While condoms are protective against HIV and other sexually transmitted infections, most acts of anal sex go unprotected. Research indicates unprotected anal intercourse is a high-risk practice for HIV transmission in heterosexuals and men who have sex with men (MSM).2
While the CAPRISA 004 results are promising for vaginal use, it is important to look at how the gel functions in rectal use, says Ian McGowan, MD, PhD, co-principal investigator of the MTN and professor of medicine in the Division of Gastroenterology, Hepatology, and Nutrition at the University of Pittsburgh School of Medicine. "We can't just assume that a product developed for use as a vaginal microbicide will be equally safe or effective when used in the rectum for preventing HIV transmitted through receptive anal intercourse," said McGowan in a statement announcing the new trial. "So while VOICE or other trials may very well prove tenofovir gel is highly effective for preventing vaginal transmission, we need to understand much more about what happens to the cells and tissue when tenofovir gel is used rectally before considering a trial testing its effectiveness against HIV."

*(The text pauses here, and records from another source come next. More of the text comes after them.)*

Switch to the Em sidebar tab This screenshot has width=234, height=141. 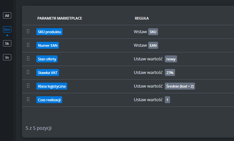click(7, 30)
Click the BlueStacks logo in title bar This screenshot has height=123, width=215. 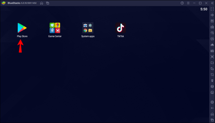tap(3, 3)

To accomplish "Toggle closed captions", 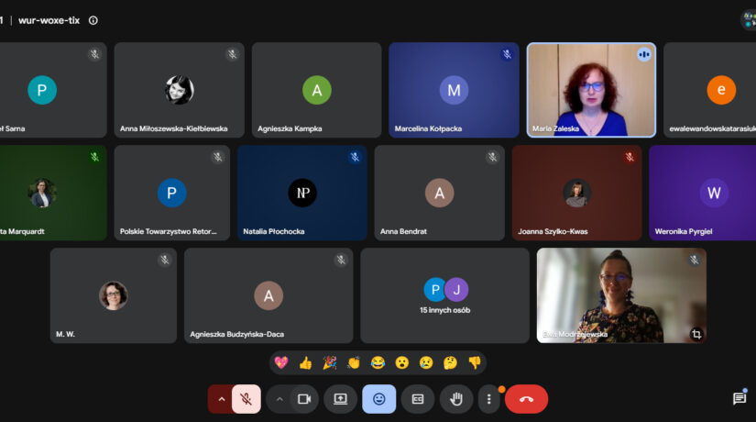I will (418, 399).
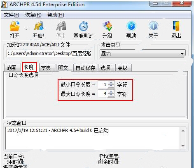194x168 pixels.
Task: Increase minimum password length spinner up
Action: pyautogui.click(x=111, y=82)
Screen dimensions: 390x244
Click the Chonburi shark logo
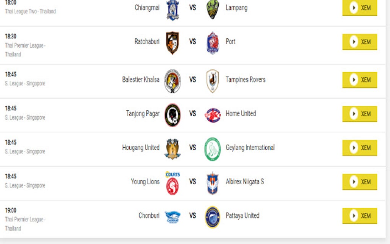[172, 217]
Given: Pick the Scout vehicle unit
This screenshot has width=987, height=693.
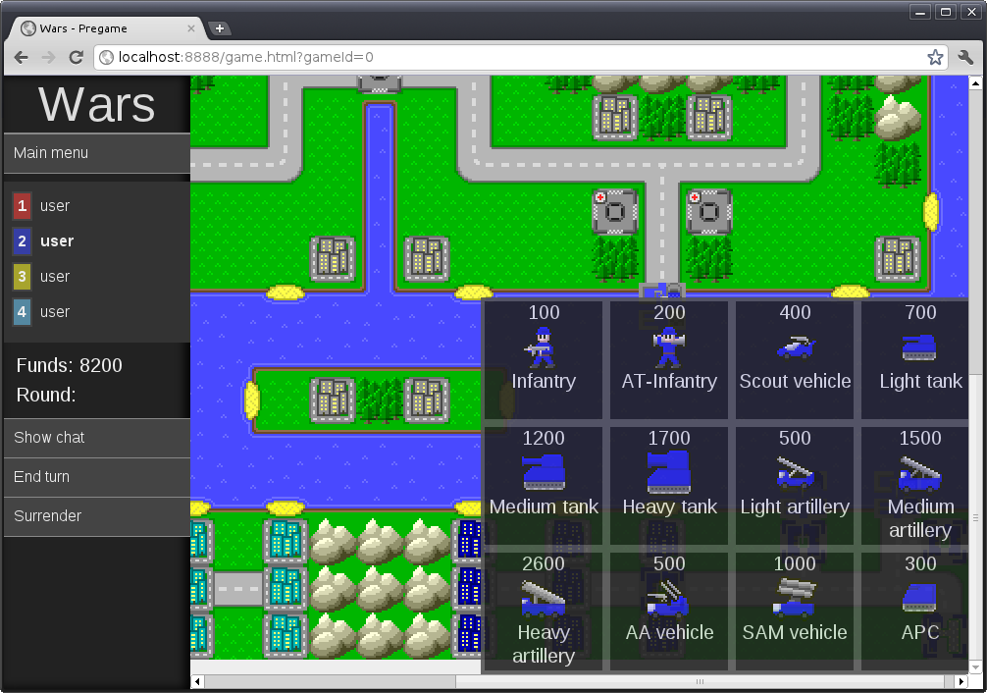Looking at the screenshot, I should tap(795, 348).
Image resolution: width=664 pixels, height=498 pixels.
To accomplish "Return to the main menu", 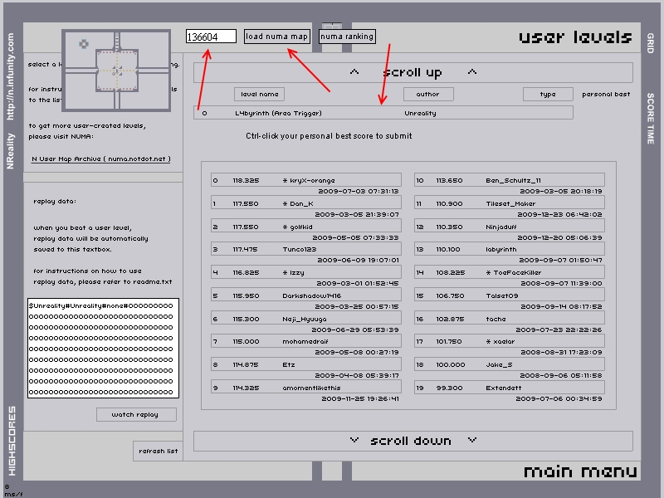I will tap(580, 471).

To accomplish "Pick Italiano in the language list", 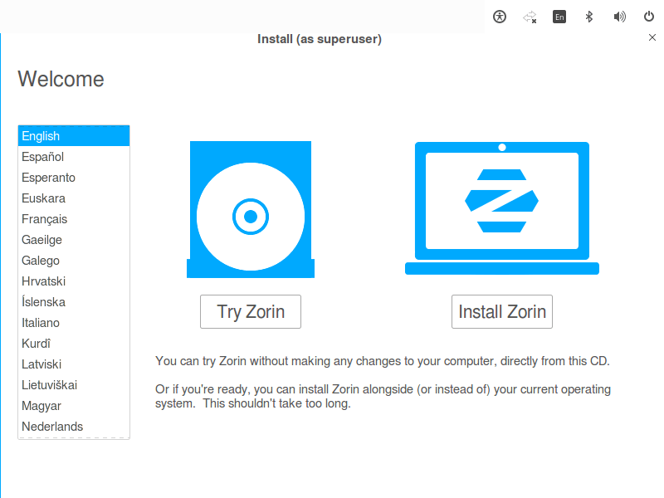I will tap(73, 323).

The new study will enroll 60 men and women at the trial sites at the University of Pittsburgh, University of Alabama at Birmingham, and Fenway Health in Boston. It is designed to see if rectal use of tenofovir gel is safe, as well as acceptable for use to men and women as a rectal microbicide. The trial will study enroll men who have sex with men, as well as heterosexual men and women, says Clare Collins, a MTN spokesperson. Estimated completion date for this early phase trial is June or July 2011, she states.
MTN researchers recently have completed a Phase I trial of tenofovir gel in rectal use. While results of the study, conducted in collaboration with the Microbicide Development Program at the University of California, Los Angeles are not expected until early 2011, researchers already have recommended modifications to the gel's formulation. The upcoming MTN-007 trial will evaluate the new formulation, which contains the same amount of active drug (1% tenofovir) but has a lower concentration of glycerin to make it more amenable for rectal use.
- Abdool Karim Q, Abdool Karim SS, Frohlich JA, et al. CAPRISA 004 Trial Group. Effectiveness and safety of tenofovir gel, an antiretroviral microbicide, for the prevention of HIV infection in women. Science 2010;329:1168-1174.
- Baggaley RF, White RG, Boily MC. HIV transmission risk through anal intercourse: systematic review, meta-analysis and implications for HIV prevention. Int J Epidemiol 2010;39:1048-1063.